Per alimentare invece le buone abitudini, ti propongo questo esercizio:

Pensa a tre pratiche che potresti introdurre nella tua quotidianità per liberare energia, creare il talento che vuoi avere o per coltivare la fiducia in un mondo migliore. Ecco tre esempi:

  1. iniziare la giornata con 10 minuti di meditazione
  2. scrivere, disegnare o suonare 60 minuti al giorno
  3. annotare ogni sera 3 cose per cui provi gratitudine.

Trova delle strategie per rendere queste pratiche semplici.
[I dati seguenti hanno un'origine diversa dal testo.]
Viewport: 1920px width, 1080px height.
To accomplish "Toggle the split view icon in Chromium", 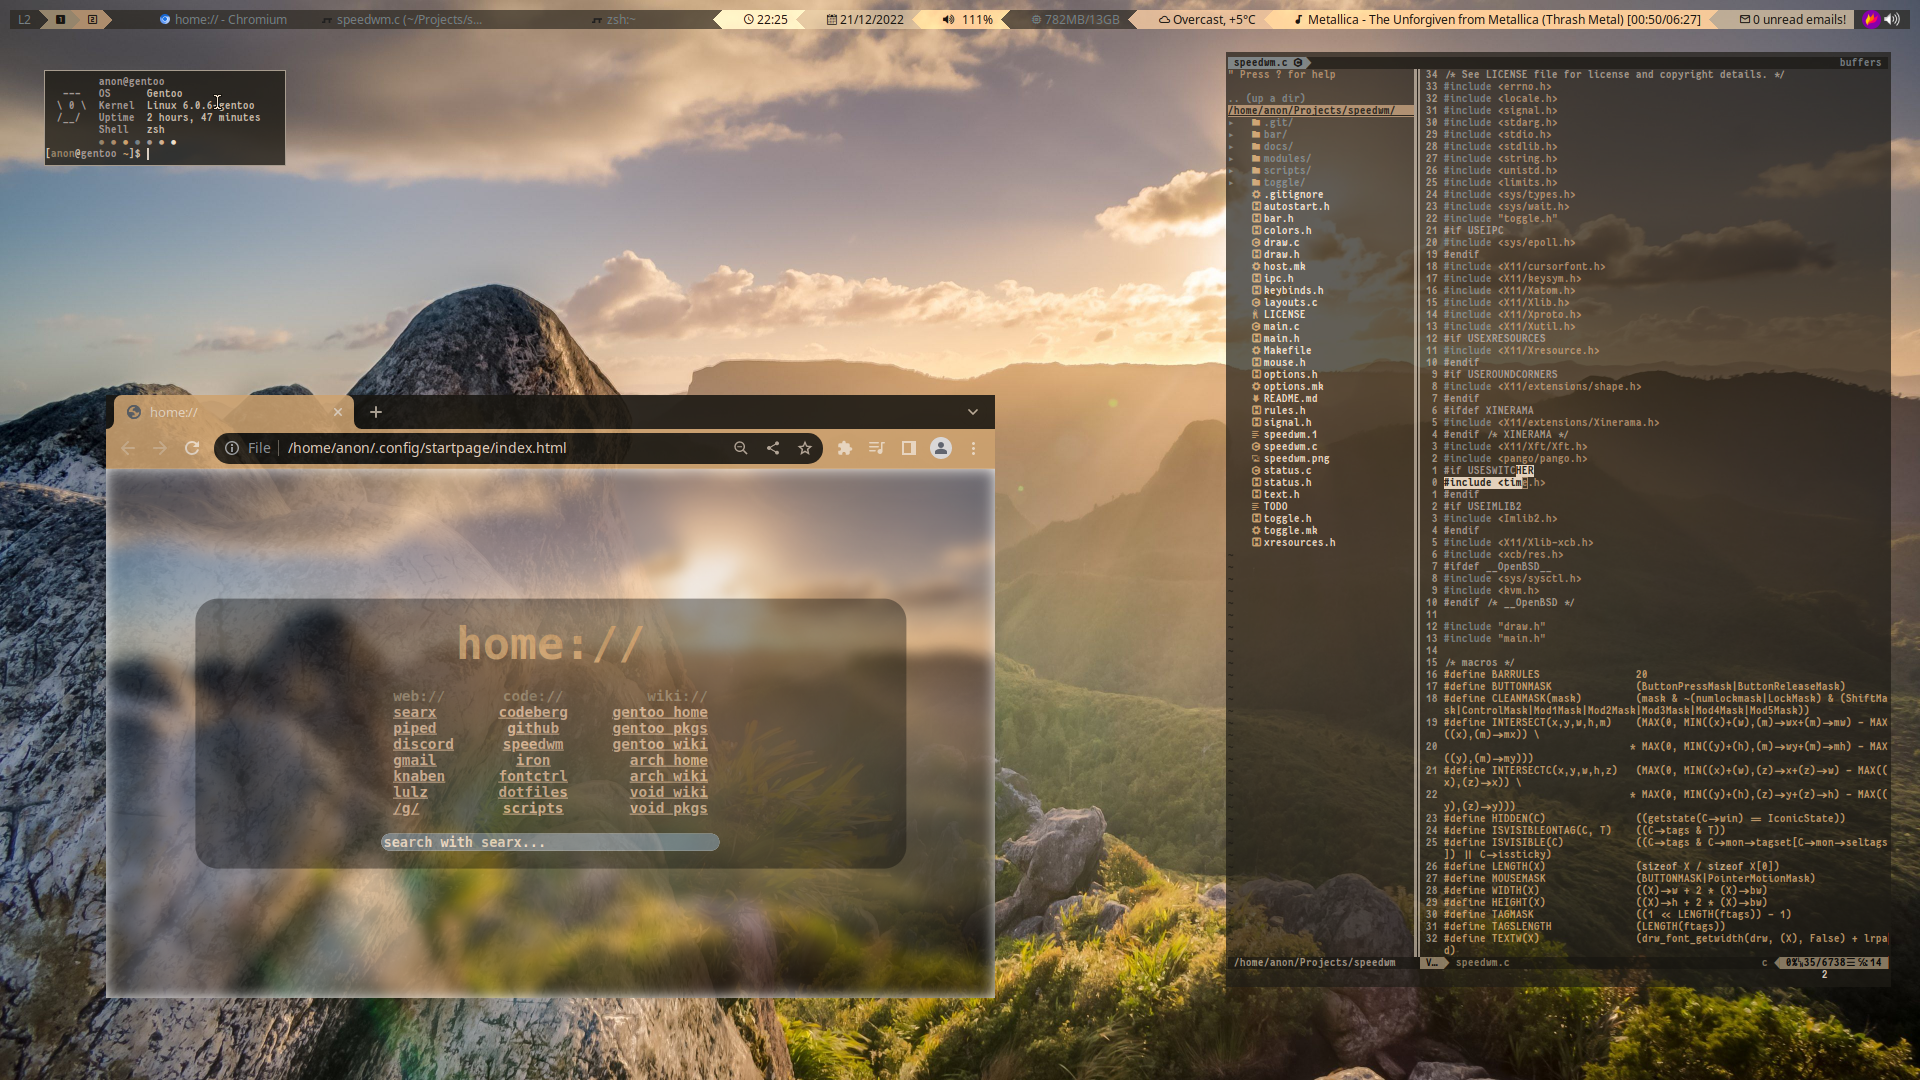I will [x=907, y=447].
Riprendendo gli esempi qui sopra, puoi:

  1. preparare la postazione per la meditazione prima di andare a letto, così quando suona la sveglia dovrai solo alzarti dal letto e sederti sul cuscino!
  2. inserire a calendario quando e dove dedicherai i 60 minuti a coltivare il tuo talento, così che diventi un appuntamento imprescindibile della tua giornata.
  3. tenere in bella vista sul comodino quaderno e penna cosicché una volta a letto noterai il quaderno e avrai tutto a portata di mano per scrivere le cose belle che ti sono successe.

Ultimo passaggio, pratica con costanza e osserva ciò che fai con il giusto distacco, così da progredire sul cammino che hai scelto

  1. per nutrire la tua pratica meditativa leggi libri in tema, segui profili di insegnanti che stimi, ascolta meditazioni guidate o partecipa a pratiche di gruppo.
  2. condividi con chi stimi ciò che scrivi, disegni o componi. Mettiti in gioco, fatti ispirare e coltiva il tuo talento anche frequentando ambienti e persone affini
  3. metti in pratica la gratitudine coltivando la gentilezza e la generosità, verso le persone che ami o anche verso chi non conosci con attività di volontariato.

E ricorda: Do or do not. There’s no try.